Several thousand high school students who filled Xavier’s Convocation Center on Friday had a message for the visiting senator from New Jersey.

“Run, Cory, run!” they chanted.

U.S. Sen. Cory Booker joked later that they thought he was overweight and needed some exercise.

But Booker then turned serious and confirmed that he is indeed weighing whether to join what is expected to be a crowded field of Democratic candidates for the 2020 presidential election.

“I’m encouraged by the response as I travel the country,” Booker told several reporters after talking to the students.

In December, Booker said he would make up his mind by January. He has already visited Iowa and New Hampshire — the site of the first two presidential primary contests — one of many signs that he will indeed run.
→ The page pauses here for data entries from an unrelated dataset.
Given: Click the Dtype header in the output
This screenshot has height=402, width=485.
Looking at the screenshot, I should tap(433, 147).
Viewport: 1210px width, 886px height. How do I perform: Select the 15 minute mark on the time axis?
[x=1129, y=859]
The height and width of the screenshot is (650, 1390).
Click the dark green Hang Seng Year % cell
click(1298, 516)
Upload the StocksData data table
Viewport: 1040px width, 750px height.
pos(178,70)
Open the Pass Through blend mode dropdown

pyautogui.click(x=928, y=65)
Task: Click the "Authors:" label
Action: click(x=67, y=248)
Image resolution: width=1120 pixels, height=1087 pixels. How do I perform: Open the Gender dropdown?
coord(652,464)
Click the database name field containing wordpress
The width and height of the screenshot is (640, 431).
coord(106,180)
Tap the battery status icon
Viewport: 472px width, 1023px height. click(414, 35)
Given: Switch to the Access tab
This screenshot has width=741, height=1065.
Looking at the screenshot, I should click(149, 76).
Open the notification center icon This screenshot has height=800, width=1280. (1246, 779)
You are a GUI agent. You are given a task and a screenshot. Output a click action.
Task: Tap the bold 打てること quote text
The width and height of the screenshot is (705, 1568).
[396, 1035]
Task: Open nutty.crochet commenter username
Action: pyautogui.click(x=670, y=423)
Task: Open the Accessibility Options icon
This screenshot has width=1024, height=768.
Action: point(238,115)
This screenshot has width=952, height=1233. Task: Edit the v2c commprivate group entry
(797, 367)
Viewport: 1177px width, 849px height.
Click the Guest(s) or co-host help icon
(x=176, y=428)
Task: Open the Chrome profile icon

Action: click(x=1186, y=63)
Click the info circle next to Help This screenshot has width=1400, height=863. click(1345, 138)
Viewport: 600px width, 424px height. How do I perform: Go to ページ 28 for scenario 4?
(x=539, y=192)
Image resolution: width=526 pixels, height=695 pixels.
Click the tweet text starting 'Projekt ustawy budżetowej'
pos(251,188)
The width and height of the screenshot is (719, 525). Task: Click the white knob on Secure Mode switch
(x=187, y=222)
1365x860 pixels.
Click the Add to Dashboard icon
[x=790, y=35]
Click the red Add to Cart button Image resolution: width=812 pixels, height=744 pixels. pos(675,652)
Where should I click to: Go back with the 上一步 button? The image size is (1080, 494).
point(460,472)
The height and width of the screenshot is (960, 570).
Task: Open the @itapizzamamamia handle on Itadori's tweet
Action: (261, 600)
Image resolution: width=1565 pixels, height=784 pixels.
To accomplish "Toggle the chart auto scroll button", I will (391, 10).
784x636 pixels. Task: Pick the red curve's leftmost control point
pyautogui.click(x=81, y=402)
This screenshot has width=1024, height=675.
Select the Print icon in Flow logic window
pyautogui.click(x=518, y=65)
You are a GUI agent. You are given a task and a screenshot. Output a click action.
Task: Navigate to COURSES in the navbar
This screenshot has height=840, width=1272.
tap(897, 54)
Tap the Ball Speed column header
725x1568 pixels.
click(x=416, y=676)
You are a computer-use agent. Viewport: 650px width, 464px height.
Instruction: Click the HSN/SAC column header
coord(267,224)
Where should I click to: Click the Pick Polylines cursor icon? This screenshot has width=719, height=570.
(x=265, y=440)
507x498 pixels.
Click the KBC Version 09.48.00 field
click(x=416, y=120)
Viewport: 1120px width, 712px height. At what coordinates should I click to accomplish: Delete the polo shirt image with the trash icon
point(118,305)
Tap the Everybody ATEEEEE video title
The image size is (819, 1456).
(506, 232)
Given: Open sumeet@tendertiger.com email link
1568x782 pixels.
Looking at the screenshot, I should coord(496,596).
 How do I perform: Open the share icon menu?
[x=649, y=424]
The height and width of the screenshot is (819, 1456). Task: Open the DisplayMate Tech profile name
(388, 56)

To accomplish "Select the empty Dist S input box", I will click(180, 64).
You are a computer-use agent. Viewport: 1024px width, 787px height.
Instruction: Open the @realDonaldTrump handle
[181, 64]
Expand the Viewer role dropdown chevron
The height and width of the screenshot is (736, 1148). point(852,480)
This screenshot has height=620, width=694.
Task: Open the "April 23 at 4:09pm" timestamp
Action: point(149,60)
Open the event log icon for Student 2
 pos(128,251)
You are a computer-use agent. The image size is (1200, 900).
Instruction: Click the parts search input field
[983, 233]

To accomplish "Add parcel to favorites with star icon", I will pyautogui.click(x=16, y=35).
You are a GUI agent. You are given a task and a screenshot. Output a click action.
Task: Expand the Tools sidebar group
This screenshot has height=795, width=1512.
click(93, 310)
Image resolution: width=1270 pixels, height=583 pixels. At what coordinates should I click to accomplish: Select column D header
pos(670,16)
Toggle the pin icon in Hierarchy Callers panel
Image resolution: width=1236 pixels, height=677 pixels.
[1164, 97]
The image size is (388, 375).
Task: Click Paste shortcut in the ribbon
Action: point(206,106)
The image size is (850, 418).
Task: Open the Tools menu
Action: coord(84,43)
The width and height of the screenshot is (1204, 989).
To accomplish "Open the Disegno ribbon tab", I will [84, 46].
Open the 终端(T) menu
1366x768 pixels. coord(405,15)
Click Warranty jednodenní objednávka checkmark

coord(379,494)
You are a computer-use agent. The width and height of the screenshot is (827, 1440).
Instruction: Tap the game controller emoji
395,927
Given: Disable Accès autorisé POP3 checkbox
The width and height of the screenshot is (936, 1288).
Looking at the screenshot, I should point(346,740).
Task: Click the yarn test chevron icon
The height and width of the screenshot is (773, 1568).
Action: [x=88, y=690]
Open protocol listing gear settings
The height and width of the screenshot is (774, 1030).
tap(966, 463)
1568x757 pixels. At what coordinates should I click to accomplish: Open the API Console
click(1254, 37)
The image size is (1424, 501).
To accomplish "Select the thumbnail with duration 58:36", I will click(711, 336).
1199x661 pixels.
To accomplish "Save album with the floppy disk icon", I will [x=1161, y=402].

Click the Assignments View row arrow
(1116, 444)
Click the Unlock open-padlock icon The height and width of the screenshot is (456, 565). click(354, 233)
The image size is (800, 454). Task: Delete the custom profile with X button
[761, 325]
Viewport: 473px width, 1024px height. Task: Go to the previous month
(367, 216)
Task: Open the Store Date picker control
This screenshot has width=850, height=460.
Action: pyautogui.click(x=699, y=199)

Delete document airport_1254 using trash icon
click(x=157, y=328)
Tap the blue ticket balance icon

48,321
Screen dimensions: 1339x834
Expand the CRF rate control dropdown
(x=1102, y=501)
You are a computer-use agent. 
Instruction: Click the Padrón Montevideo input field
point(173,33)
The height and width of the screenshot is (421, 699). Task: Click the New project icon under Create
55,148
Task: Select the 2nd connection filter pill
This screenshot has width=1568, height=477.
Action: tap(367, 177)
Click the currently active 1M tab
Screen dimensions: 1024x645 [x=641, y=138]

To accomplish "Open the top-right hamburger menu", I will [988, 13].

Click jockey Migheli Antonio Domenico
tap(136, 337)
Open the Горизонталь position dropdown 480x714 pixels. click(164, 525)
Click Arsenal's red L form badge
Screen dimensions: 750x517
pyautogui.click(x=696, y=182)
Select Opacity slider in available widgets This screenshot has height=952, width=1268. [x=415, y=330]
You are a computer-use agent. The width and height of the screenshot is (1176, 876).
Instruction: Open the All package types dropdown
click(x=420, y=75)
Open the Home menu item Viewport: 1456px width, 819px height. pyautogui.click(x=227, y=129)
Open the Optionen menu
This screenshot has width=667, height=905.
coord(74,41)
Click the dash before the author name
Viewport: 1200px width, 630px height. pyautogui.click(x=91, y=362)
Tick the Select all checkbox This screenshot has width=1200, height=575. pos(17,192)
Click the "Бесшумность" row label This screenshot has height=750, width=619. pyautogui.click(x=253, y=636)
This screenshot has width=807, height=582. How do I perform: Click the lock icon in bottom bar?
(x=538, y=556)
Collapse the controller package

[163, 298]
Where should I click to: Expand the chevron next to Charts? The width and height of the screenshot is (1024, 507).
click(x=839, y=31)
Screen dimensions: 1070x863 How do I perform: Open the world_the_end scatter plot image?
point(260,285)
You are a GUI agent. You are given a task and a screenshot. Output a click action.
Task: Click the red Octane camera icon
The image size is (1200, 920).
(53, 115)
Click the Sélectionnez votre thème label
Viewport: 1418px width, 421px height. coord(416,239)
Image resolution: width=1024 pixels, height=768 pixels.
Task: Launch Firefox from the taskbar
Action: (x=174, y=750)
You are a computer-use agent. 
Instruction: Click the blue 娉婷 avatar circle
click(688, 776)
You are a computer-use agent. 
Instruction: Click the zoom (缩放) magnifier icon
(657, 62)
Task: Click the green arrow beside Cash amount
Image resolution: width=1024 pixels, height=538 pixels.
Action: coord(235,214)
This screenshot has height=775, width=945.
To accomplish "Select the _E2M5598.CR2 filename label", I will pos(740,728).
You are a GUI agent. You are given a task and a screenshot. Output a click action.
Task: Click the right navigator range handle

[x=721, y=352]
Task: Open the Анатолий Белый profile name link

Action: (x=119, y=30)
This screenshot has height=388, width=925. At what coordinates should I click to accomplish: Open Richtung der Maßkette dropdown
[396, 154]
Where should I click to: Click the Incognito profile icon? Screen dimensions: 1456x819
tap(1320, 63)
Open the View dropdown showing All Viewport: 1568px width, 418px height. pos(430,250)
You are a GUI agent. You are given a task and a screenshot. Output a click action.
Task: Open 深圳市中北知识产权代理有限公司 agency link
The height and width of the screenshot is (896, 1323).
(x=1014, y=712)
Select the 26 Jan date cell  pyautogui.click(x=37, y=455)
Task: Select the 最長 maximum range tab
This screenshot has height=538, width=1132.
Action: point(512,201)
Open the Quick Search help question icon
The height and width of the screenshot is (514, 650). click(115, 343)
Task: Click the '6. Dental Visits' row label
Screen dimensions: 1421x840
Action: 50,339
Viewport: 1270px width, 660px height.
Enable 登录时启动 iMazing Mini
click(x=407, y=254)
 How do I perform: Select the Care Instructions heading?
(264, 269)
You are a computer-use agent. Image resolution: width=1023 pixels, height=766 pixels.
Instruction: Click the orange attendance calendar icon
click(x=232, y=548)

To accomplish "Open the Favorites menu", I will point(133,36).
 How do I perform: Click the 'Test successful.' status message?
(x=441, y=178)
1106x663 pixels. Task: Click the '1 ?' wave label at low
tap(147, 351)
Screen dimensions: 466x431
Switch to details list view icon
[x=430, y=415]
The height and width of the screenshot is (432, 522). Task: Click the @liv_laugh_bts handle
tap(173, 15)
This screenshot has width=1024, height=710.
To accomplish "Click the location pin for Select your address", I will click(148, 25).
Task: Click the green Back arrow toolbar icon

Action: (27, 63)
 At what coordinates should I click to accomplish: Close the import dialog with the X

With reporters, Booker put the blame for the government shutdown on President Donald Trump and called on the president to take steps to reopen government. The shutdown is the longest in history, at 28 days and counting as of Friday.

“People are suffering now,” Booker said.

Earlier, Booker and U.S. Rep. Cedric Richmond, D-New Orleans, fired up the students — who had come to Xavier under the auspices of Inspire NOLA Charter Schools — with stories of growing up while facing hardships and challenges.

Richmond said he grew up in New Orleans East, the son of a schoolteacher. He said he attended several high schools because he was thrown out of more than one. Richmond was elected to the state House in 1999 after losing on his first try, and to the U.S. House in 2010.

Booker said he grew up as the son of a man who was constantly challenged by the low expectations that others had for him. Booker said his father never let that stop him, adding that his dad became the first salesman for IBM in the Virginia area before settling in New Jersey.

The senator challenged the students to not be passive.

“The opposite of justice is not injustice. It’s apathy,” he said. “We still live in a country where the power of the people is greater than the people in power.”

Booker, who served as mayor of Newark before he was elected to the Senate, described a sting operation by a fair-housing group that exposed a racist real-estate agent who tried to prevent his parents from buying a house in a traditionally white neighborhood. That group inspired him, he said, just as he hoped to inspire the students on Friday.

"If you decide who you are and what you stand for, you liberate others to do so as well,” he said. “By you standing up and challenging and inspiring others, that’s how our nation changes. If we work together, this nation will rise.”

Afterward, Booker posed with students for selfies on the stage and then climbed into the bleachers to visit with more students.

Niricha Williams, a junior at Booker T. Williams High School, was among those who took a photo with Booker.

“He is a positive role model,” Williams said, adding that she liked how the senator described his struggle and his father’s struggle.